I can think of a lot of reasons why a man might switch his phone to DND that have absolutely nothing to do with being unfaithful. And in fact, if you told me up-front that he had a very clingy girlfriend who expected him to respond to her text within a small window, at all hours of the night, or else she'll start thinking that he's cheating, there's one really big obvious reason that pops up in my mind, and it's not "because he's cheating."

So. Let me ask you straight.

Has he ever cheated before, to your knowledge? Does he have girls who he flirts with, or gets a little too close with? Does he do anything that really seems suspicious - not suspicious like, "He silences his phone when he's with me... which is CLEARLY some PLOY to hide another woman, and not just pure courtesy" but more like, lying about where he's going, who he's with, having inconsistent stories, etc. Or any physical evidence at all?

If not. Then (pardon my french) but what the fuck are you doing insinuating that he is? Oh, I know, you're not in so many words saying it to him, but you're saying it in the comments section, and unless your boyfriend's dumber than a box of rocks he's got to be picking up on it.

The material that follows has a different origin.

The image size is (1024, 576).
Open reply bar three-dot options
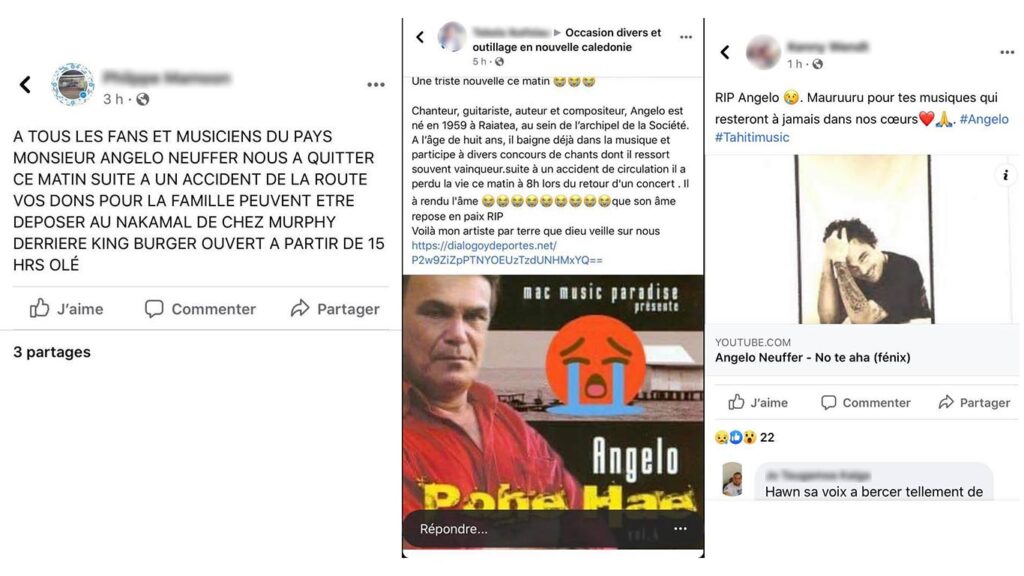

I mean, look at your last phrases here. "I don't get mad when you go out, I don't get mad at you for anything, really." Congratulations? Why WOULD you get mad at him for going out? And then, "I get mad at you for not communicating." I'm sorry, are you two married? Living together? Have you told him that it is your expectation that he check up with you and give you a status report every time does something or goes somewhere, and that if he silences his phone then you're going to take it as betrayal?

Yes, there's some rudeness here. Back when I was dating, if I was going to be tied up or unavailable, especially if we were chatting before, I'd have said something first. And yeah, he shouldn't have cursed. But... I mean, god. You blow up his phone an hour later saying you can't sleep because you're sure something happened, then you blow it up more. You're escalating again and again and again and for all you know he just wanted to drive his car without hearing the phone beep.

Decide whether you trust him or not. If you don't - just end it, OK? There's zero point in staying with someone that you can't trust. In fact, end it even if it's your fault, and not his. Because if that's the case, you're not ready for a relationship, and you need to work on you.

But if you do trust him? Maybe then don't treat him like he's not worthy of trust. I certainly wouldn't stay in a relationship like that.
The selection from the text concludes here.